Brief 1 >>
Please rewrite the paragraph of the sanguinarine text that begins "Physiologically, the human body controls homeostasis" as a short bulleted list, keeping its main facts.
Brief 2 >>
In the sanguinarine text, which apoptotic pathway depends on mitochondria?
Brief 3 >>
Using the sanguinarine text, explain in one to three sentences how the human body controls homeostasis and how tumor cells differ.

Provided text >>
****************
This review summarize the most recent findings on the molecular mechanisms underlying the antitumor activity of sanguinarine both in vitro, in a variety of human tumor cells, and in vivo in selected experimental tumor models, together with the rationale of its potential application in clinical practice.


Physiologically, the human body controls homeostasis by eliminating damaged and aged cells by means of a genetically programmed process named apoptosis[17,18]. Tumor cells evade apoptosis and grow indefinitely. Several proteins, among which are caspases, pro-apoptotic Bax and anti-apoptotic B cell lymphoma (Bcl)-2, cytochrome c, and apoptotic protease activating factor -1, carry out the apoptotic programme either by intrinsic or extrinsic pathways. The first one is dependent on mitochondria, whereas the second one is initiated by the so-called death receptors (DRs). Selected anti-apoptotic proteins, among which Bcl-2, have been found over-expressed in different types of cancers. The down-regulation of anti-apoptotic proteins in cancer cells represents a promising therapeutic strategy of intervention in cancer therapy.
****************
Given entries >>
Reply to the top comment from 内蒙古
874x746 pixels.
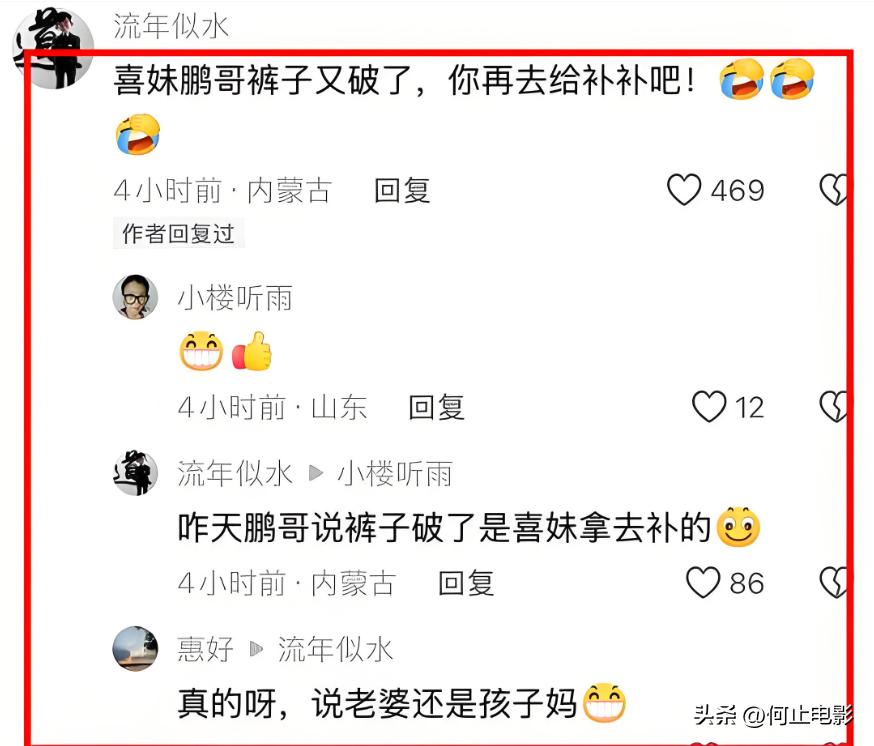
****************
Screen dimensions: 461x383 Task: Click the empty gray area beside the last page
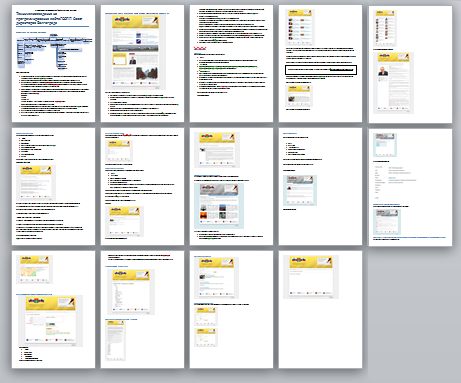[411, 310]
****************
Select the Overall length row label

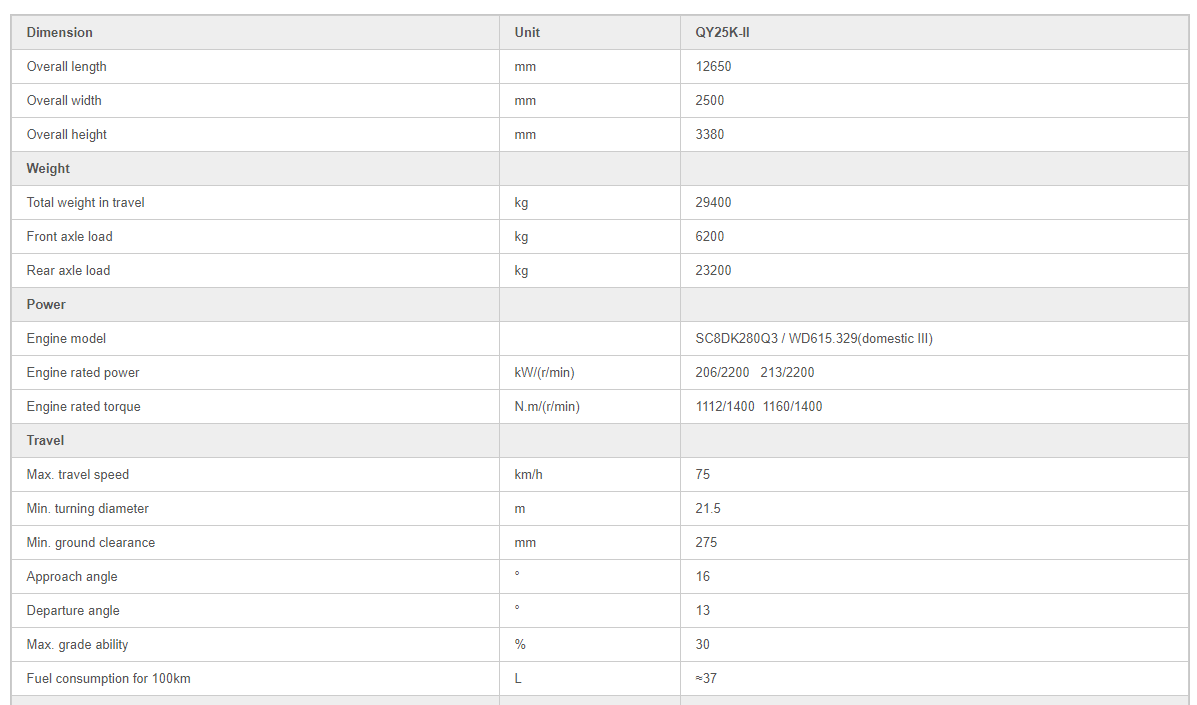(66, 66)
****************
Response box 1 >>
- The body maintains homeostasis by removing damaged and aged cells through apoptosis, a genetically programmed process.
- Tumor cells evade apoptosis and grow indefinitely.
- Proteins such as caspases, pro-apoptotic Bax, anti-apoptotic Bcl-2, cytochrome c, and apoptotic protease activating factor-1 carry out apoptosis.
- Apoptosis runs through an intrinsic pathway, which depends on mitochondria, or an extrinsic pathway, which death receptors (DRs) start.
- Some anti-apoptotic proteins, including Bcl-2, are over-expressed in different cancers.
- Down-regulating anti-apoptotic proteins in cancer cells is a promising strategy for cancer therapy.

Response box 2 >>
The intrinsic pathway.

Response box 3 >>
The body controls homeostasis by eliminating damaged and aged cells through apoptosis, a genetically programmed process. Tumor cells evade apoptosis and grow indefinitely.